常常有同窗会问,为啥个人应用 Old Gen 的使用占比没达到 CMSInitiatingOccupancyFraction 参数配置的阈值,就触发了 CMS GC,表示很莫名奇妙,不知道问题出在哪?java

其实 CMS GC 的触发条件很是多,不仅是 CMSInitiatingOccupancyFraction 阈值触发这么简单。本文经过源码全面梳理了触发 CMS GC 的条件,尽量的帮你了解平时遇到的奇奇怪怪的 CMS GC 问题。算法
先抛出一些问题,来吸引你的注意力。bootstrap
- 为何 Old Gen 使用占比仅 50% 就进行了一次 CMS GC?
- Metaspace 的使用也会触发 CMS GC 吗?
- 为何 Old Gen 使用占比很是小就进行了一次 CMS GC?
触发条件后端
CMS GC 在实现上分红 foreground collector 和 background collector。foreground collector 相对比较简单,background collector 比较复杂,状况比较多。安全
下面咱们从 foreground collector 和 background collector 分别来讲明他们的触发条件:性能优化
说明:本文内容是基于 JDK 8架构
说明:本文仅涉及 CMS GC 的触发条件,至于算法的具体过程,以及何时进行 MSC(mark sweep compact)不在本文范围并发
foreground collectorapp
foreground collector 触发条件比较简单,通常是遇到对象分配但空间不够,就会直接触发 GC,来当即进行空间回收。采用的算法是 mark sweep,不压缩。less
background collector
说明 background collector 的触发条件以前,先来讲下 background collector 的流程,它是经过 CMS 后台线程不断的去扫描,过程当中主要是判断是否符合 background collector 的触发条件,一旦有符合的状况,就会进行一次 background 的 collect。
- void ConcurrentMarkSweepThread::run() {
- ...//省略
- while (!_should_terminate) {
- sleepBeforeNextCycle();
- if (_should_terminate) break;
- GCCause::Cause cause = _collector->_full_gc_requested ?
- _collector->_full_gc_cause : GCCause::_cms_concurrent_mark;
- _collector->collect_in_background(false, cause);
- }
- ...//省略
- }
每次扫描过程当中,先等 CMSWaitDuration 时间,而后再去进行一次 shouldConcurrentCollect 判断,看是否知足 CMS background collector 的触发条件。CMSWaitDuration 默认时间是 2s(常常会有业务遇到频繁的 CMS GC,注意看每次 CMS GC 之间的时间间隔,若是是 2s,那基本就能够判定是 CMS 的 background collector)。
- void ConcurrentMarkSweepThread::sleepBeforeNextCycle() {
- while (!_should_terminate) {
- if (CMSIncrementalMode) {
- icms_wait();
- if(CMSWaitDuration >= 0) {
- // Wait until the next synchronous GC, a concurrent full gc
- // request or a timeout, whichever is earlier.
- wait_on_cms_lock_for_scavenge(CMSWaitDuration);
- }
- return;
- } else {
- if(CMSWaitDuration >= 0) {
- // Wait until the next synchronous GC, a concurrent full gc
- // request or a timeout, whichever is earlier.
- wait_on_cms_lock_for_scavenge(CMSWaitDuration);
- } else {
- // Wait until any cms_lock event or check interval not to call shouldConcurrentCollect permanently
- wait_on_cms_lock(CMSCheckInterval);
- }
- }
- // Check if we should start a CMS collection cycle
- if (_collector->shouldConcurrentCollect()) {
- return;
- }
- // .. collection criterion not yet met, let's go back
- // and wait some more
- }
- }
那 shouldConcurrentCollect() 方法中都有哪些条件呢?
- bool CMSCollector::shouldConcurrentCollect() {
- // 第一种触发状况
- if (_full_gc_requested) {
- if (Verbose && PrintGCDetails) {
- gclog_or_tty->print_cr("CMSCollector: collect because of explicit "
- " gc request (or gc_locker)");
- }
- return true;
- }
- // For debugging purposes, change the type of collection.

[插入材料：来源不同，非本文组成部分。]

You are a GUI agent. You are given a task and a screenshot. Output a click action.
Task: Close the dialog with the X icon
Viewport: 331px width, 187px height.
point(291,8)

- // If the rotation is not on the concurrent collection
- // type, don't start a concurrent collection.
- NOT_PRODUCT(
- if (RotateCMSCollectionTypes &&
- (_cmsGen->debug_collection_type() !=
- ConcurrentMarkSweepGeneration::Concurrent_collection_type)) {
- assert(_cmsGen->debug_collection_type() !=
- ConcurrentMarkSweepGeneration::Unknown_collection_type,
- "Bad cms collection type");
- return false;
- }
- )
- FreelistLocker x(this);
- // ------------------------------------------------------------------
- // Print out lots of information which affects the initiation of
- // a collection.
- if (PrintCMSInitiationStatistics && stats().valid()) {
- gclog_or_tty->print("CMSCollector shouldConcurrentCollect: ");
- gclog_or_tty->stamp();
- gclog_or_tty->print_cr("");
- stats().print_on(gclog_or_tty);
- gclog_or_tty->print_cr("time_until_cms_gen_full %3.7f",
- stats().time_until_cms_gen_full());
- gclog_or_tty->print_cr("free="SIZE_FORMAT, _cmsGen->free());
- gclog_or_tty->print_cr("contiguous_available="SIZE_FORMAT,
- _cmsGen->contiguous_available());
- gclog_or_tty->print_cr("promotion_rate=%g", stats().promotion_rate());
- gclog_or_tty->print_cr("cms_allocation_rate=%g", stats().cms_allocation_rate());
- gclog_or_tty->print_cr("occupancy=%3.7f", _cmsGen->occupancy());
- gclog_or_tty->print_cr("initiatingOccupancy=%3.7f", _cmsGen->initiating_occupancy());
- gclog_or_tty->print_cr("metadata initialized %d",
- MetaspaceGC::should_concurrent_collect());
- }
- // ------------------------------------------------------------------
- // 第二种触发状况
- // If the estimated time to complete a cms collection (cms_duration())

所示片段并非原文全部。